Thursday, Sep. 06, 2007
Reality Check in The Desert
By Massimo Calabresi, With reporting by Charles Crain / Baghdad, Mark Thompson / Washington
Every day in Washington, President Bush gets multiple briefings on Iraq: a military update at 7 a.m., an intelligence report after that, political briefings through the day and finally a memo from his staff before he goes to bed. But during his recent surprise visit to al-Asad air base in the middle of Iraq's Anbar province, the President got an altogether different kind of report. In a concrete building sheltered from the 110°F (45°C) heat outside, Captain Lee Hemming, a Marine Cobra helicopter pilot, stood nervously opposite his Commander in Chief and a phalanx of fellow Marines and described his mission.
For a while it looked as if the event would turn out to be the usual dog-and-pony show the Defense Department puts on for VIPs. The captain spoke as if he had spent a lot of time memorizing what he was going to say. Holding a long metal pointer up to a wall map, he told Bush what his unit had seen in its area of operations. Bush followed along, nodding.
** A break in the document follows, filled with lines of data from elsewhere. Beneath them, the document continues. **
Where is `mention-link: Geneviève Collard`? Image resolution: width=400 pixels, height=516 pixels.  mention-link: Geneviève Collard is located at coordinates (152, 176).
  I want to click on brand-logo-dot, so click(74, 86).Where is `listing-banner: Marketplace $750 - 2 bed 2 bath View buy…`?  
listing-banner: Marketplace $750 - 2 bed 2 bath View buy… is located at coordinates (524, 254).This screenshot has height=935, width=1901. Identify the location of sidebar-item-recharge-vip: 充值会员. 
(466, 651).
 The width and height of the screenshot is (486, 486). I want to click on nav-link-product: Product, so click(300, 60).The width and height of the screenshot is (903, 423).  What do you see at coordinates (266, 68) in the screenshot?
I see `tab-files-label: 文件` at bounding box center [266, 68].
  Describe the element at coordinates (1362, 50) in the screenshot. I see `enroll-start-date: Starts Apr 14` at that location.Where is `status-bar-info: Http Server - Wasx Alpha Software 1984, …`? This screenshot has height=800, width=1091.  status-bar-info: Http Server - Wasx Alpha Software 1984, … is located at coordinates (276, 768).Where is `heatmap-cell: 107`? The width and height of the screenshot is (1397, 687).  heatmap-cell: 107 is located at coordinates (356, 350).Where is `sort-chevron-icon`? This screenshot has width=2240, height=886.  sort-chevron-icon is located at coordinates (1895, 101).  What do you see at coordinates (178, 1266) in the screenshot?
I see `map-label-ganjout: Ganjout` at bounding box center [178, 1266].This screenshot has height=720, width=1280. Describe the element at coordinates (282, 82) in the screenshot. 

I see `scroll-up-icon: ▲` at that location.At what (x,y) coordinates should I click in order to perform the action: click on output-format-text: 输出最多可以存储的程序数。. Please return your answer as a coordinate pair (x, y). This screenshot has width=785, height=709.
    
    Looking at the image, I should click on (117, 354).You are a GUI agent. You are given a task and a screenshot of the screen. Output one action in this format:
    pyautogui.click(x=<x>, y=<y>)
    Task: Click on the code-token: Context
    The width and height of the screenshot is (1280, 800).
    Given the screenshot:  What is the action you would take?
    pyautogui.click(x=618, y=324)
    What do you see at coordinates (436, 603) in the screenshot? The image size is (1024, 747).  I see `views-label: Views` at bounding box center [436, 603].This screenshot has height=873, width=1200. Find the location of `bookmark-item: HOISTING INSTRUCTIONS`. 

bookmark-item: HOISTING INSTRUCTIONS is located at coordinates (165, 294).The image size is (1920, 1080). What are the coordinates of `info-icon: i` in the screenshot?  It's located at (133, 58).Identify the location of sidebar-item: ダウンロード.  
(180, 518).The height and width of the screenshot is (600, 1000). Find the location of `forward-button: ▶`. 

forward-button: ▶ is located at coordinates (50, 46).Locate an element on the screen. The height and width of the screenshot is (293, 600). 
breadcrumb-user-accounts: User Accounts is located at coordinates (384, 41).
But then Hemming began to talk about his unit's new rotation schedule, and its extended tours in Iraq, and the room became perceptibly tenser. Speaking more quickly out of what seemed like nervous determination, Hemming said extra time on the battlefield allowed his unit to become more familiar with the terrain. But the shorter-than-usual spells Stateside were inadequate. "Our time back at home is very limited," he said, adding that this put great stress on Marines' families.
And with that, the President came face to face with one of the few hard-and-fast realities in an uncertain war: extended tours are wearing the troops thin. Most Marines now deploy for seven months abroad and spend seven at home, instead of the traditional 14 months back. The Army too has dropped its customary 1-to-2 ratio and extended rotations to 15 months abroad and 12 at home.
Democrats like Congressman John Murtha and Senator Carl Levin regularly criticize Bush for running the troops ragged and cite this as an argument for withdrawal from Iraq. But the President is getting conflicting information about the strain of the extended rotations. Two days before he left on his trip to Iraq, Bush got another one of his Washington briefings, this time from the Joint Chiefs of Staff, who told him "that families, while strained, were able to be supported," says National Security Council spokesman Gordon Johndroe.
Whom will the President believe? As he flew out of Iraq on Air Force One, I asked him whether Hemming's words would affect his decision on troop levels. Unlike the Marine, the Commander in Chief did not stray from his script. "The main factor that will affect my decision on troop levels," he said, "is, Can we succeed?"